*Page text*:
■ ■ ■
MACRO SMALL="set font 1;lines 94"

I add these two to WINICE.DAT, which you can add either manually or through LOADER32.EXE's SoftICE Initialization Settings dialog Macro tab, so I can always use them. The BIG macro forces the font to the medium size version and increases the lines shown in the window. Depending on your screen resolution, you might need more or less. The SMALL macro, as you can guess, shrinks the font and increases the number of lines you can see.

One thing you will want to get familiar with very quickly is SoftICE's mouse support as it is very helpful to speeding up your debugging. First off, double clicking on a source line or an address will set a breakpoint on that line. Single clicking on a register value in the Register window or a data location in the Data window allows you to edit the values in place. Right clicking will bring up the context menu. If you right click on a valid address or symbol, right clicking will also highlight that value. One thing that's a little different about the SoftICE context menu is that it includes the "Copy & Paste" command. When you are looking to add parameters to normal commands, the "Copy & Paste" command can make your usage much faster. For example, if you want to set a breakpoint on a function in the code window disassembly, type "BPX " (notice the space!), right click on the function and select "Copy & Paste" from the right click context menu. Another really cool command on the right click menu is the "What" command. If you ever wanted to know what any value in a register, the disassembly, or in the Data window was, right click and select "What." SoftICE is quite good at figuring out most items so just ask away!

Once of the biggest frustrations with SoftICE is when the mouse goes berserk. If you happen to be moving the mouse just right when SoftICE pops up because of an exception or a breakpoint, SoftICE interrupts the mouse packets in the middle so the mouse can be out of synchronization. The trick is to carefully tap the mouse so that the right click menu appears. When the menu appears, press "CTRL+M" a few times to get the mouse back in the groove.
■ ■ ■
*Extracted entries*:
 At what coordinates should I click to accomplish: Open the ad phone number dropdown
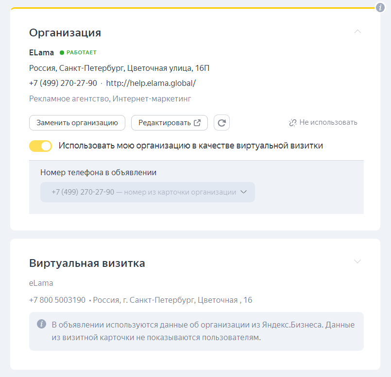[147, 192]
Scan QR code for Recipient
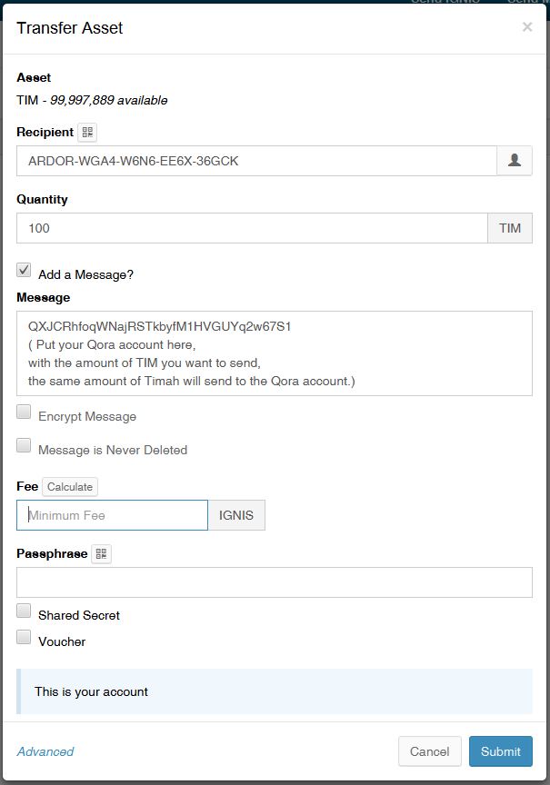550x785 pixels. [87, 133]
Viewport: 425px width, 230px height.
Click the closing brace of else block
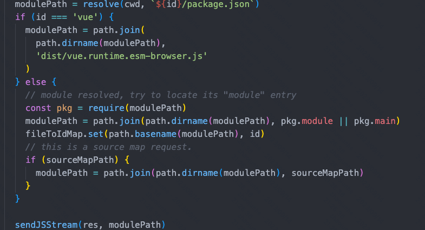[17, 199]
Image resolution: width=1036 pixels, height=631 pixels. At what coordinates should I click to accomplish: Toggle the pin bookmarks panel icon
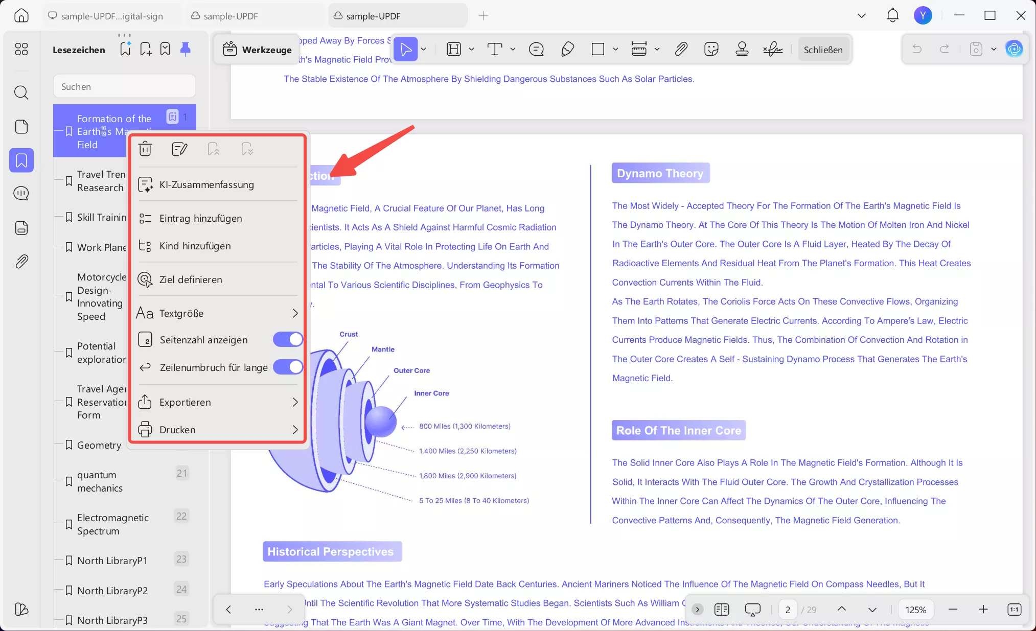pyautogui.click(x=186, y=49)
■ ■ ■
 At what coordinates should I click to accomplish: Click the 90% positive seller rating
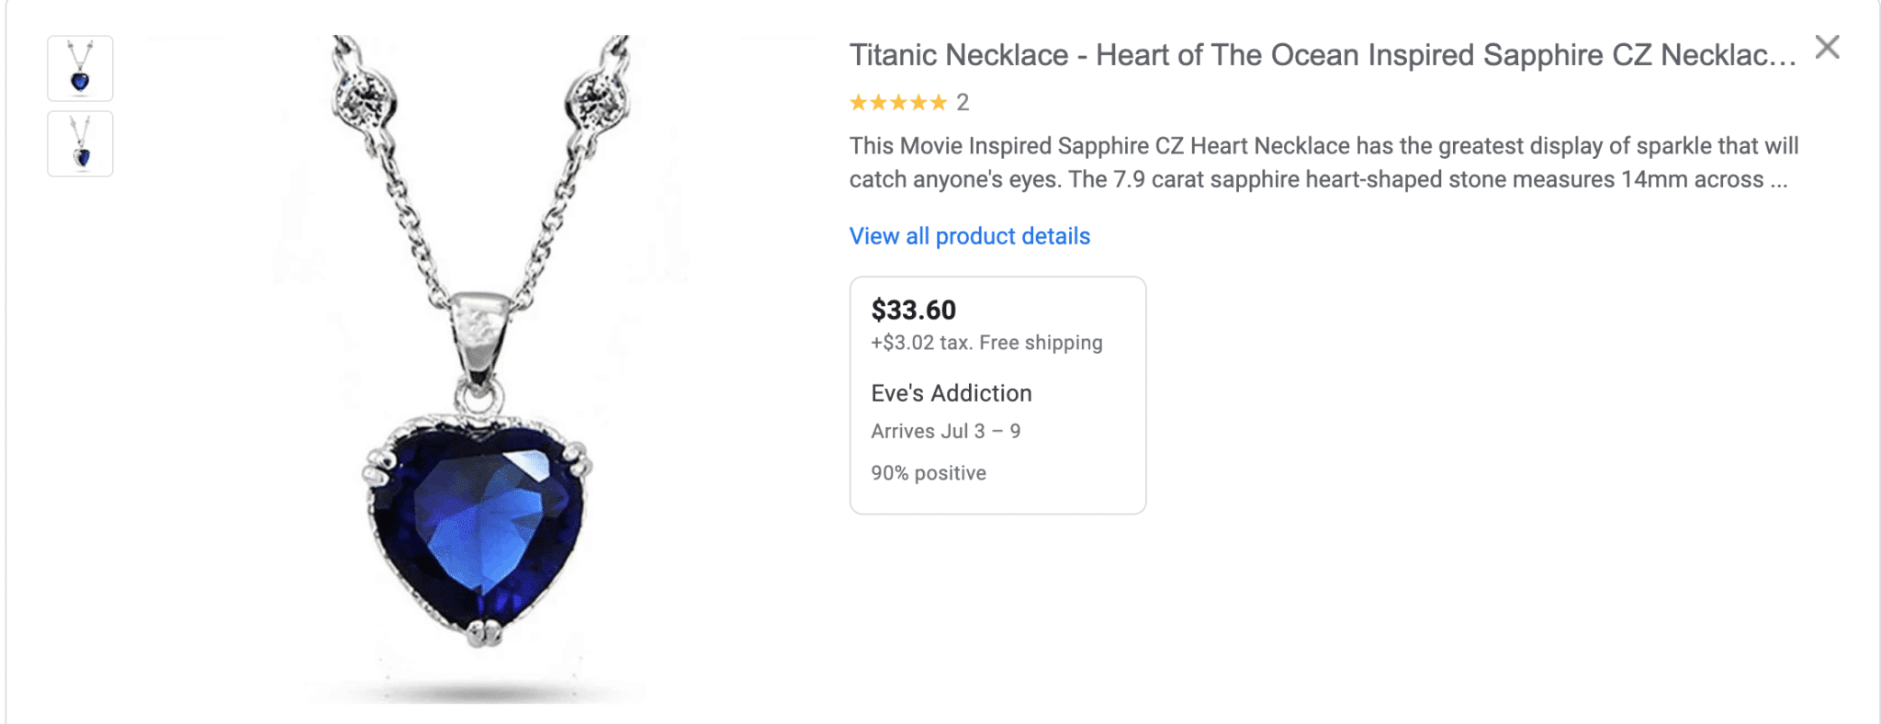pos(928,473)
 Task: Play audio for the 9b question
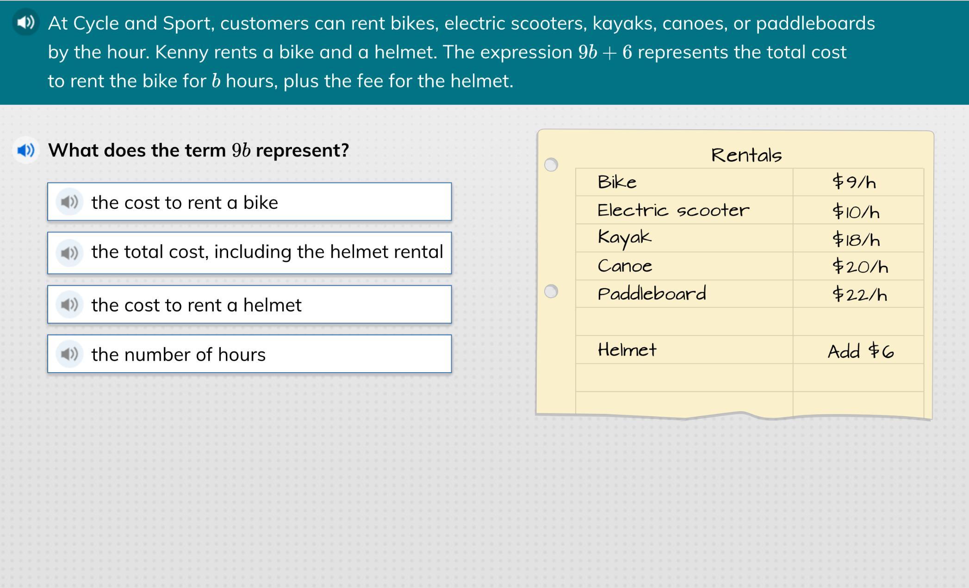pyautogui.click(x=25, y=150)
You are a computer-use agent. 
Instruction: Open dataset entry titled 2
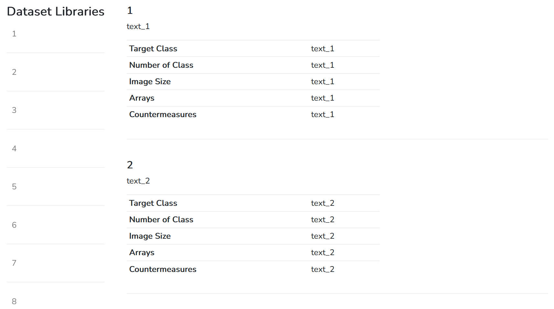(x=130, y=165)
■ ■ ■
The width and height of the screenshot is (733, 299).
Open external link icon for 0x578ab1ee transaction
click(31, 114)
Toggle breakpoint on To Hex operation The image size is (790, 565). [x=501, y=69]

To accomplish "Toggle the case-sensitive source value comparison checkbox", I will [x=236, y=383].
■ ■ ■
*Problem set*:
a – Answer these questions from the SoftICE text:
(i) What happens when you double click on a source line or an address?
(ii) What does the SMALL macro do?
(iii) Once the right-click menu appears after the mouse goes out of synchronization, what should you press a few times?
b – Rewrite the paragraph of the SoftICE text that begins "I add these two to WINICE.DAT" as a short list that keeps its main facts.
The items are not needed for this work.

*Responses for each task*:
a –
(i) A breakpoint is set on that line.
(ii) It shrinks the font and increases the number of lines you can see.
(iii) CTRL+M.

b –
- The BIG and SMALL macros are added to WINICE.DAT so they are always available. This can be done manually or through the Macro tab of LOADER32.EXE's SoftICE Initialization Settings dialog.
- BIG sets the font to the medium size and increases the lines shown in the window. The right number of lines depends on screen resolution.
- SMALL shrinks the font and increases the number of visible lines.